*Data:*
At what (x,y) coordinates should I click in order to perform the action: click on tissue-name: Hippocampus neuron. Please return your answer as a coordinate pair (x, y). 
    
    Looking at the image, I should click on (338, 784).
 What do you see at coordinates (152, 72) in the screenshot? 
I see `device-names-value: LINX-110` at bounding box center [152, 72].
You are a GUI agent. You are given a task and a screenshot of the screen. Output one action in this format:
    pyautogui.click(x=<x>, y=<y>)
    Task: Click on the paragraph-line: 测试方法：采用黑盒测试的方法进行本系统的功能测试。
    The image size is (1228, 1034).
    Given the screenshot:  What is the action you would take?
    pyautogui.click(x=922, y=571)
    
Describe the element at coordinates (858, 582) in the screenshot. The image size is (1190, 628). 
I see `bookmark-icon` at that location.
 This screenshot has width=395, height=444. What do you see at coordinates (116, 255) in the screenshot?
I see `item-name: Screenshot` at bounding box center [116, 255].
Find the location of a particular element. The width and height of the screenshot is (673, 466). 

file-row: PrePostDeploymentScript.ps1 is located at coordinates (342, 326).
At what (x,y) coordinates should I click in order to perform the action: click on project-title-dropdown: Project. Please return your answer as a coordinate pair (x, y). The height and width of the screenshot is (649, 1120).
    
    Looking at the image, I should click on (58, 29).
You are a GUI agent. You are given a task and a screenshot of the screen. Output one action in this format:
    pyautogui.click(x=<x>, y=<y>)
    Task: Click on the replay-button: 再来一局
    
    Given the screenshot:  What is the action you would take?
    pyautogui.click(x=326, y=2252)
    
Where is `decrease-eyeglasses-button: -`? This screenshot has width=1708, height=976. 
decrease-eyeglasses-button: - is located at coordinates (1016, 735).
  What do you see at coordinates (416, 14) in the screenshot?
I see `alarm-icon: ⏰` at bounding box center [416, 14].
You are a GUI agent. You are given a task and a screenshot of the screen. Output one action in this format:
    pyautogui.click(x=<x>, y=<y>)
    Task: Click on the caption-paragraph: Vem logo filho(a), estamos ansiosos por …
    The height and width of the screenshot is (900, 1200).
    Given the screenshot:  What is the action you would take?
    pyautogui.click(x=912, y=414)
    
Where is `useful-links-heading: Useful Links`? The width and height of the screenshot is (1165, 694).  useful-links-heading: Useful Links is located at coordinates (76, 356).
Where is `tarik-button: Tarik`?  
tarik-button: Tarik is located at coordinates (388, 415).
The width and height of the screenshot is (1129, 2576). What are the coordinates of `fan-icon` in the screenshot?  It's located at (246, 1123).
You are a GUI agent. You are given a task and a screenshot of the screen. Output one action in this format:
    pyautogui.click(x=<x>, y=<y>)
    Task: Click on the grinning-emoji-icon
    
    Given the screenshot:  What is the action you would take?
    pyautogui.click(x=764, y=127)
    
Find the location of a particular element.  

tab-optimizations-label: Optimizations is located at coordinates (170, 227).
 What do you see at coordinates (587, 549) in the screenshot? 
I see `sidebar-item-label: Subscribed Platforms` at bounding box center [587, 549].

*Work required:* Print the entries above again without any change, covering the stretch from the line that contains "What do you see at coordinates (152, 72)" through the line that contains "pyautogui.click(x=326, y=2252)", both included.

*Finished task:*
 What do you see at coordinates (152, 72) in the screenshot? 
I see `device-names-value: LINX-110` at bounding box center [152, 72].
You are a GUI agent. You are given a task and a screenshot of the screen. Output one action in this format:
    pyautogui.click(x=<x>, y=<y>)
    Task: Click on the paragraph-line: 测试方法：采用黑盒测试的方法进行本系统的功能测试。
    The image size is (1228, 1034).
    Given the screenshot:  What is the action you would take?
    pyautogui.click(x=922, y=571)
    
Describe the element at coordinates (858, 582) in the screenshot. The image size is (1190, 628). 
I see `bookmark-icon` at that location.
 This screenshot has width=395, height=444. What do you see at coordinates (116, 255) in the screenshot?
I see `item-name: Screenshot` at bounding box center [116, 255].
Find the location of a particular element. The width and height of the screenshot is (673, 466). 

file-row: PrePostDeploymentScript.ps1 is located at coordinates (342, 326).
At what (x,y) coordinates should I click in order to perform the action: click on project-title-dropdown: Project. Please return your answer as a coordinate pair (x, y). The height and width of the screenshot is (649, 1120).
    
    Looking at the image, I should click on (58, 29).
You are a GUI agent. You are given a task and a screenshot of the screen. Output one action in this format:
    pyautogui.click(x=<x>, y=<y>)
    Task: Click on the replay-button: 再来一局
    
    Given the screenshot:  What is the action you would take?
    pyautogui.click(x=326, y=2252)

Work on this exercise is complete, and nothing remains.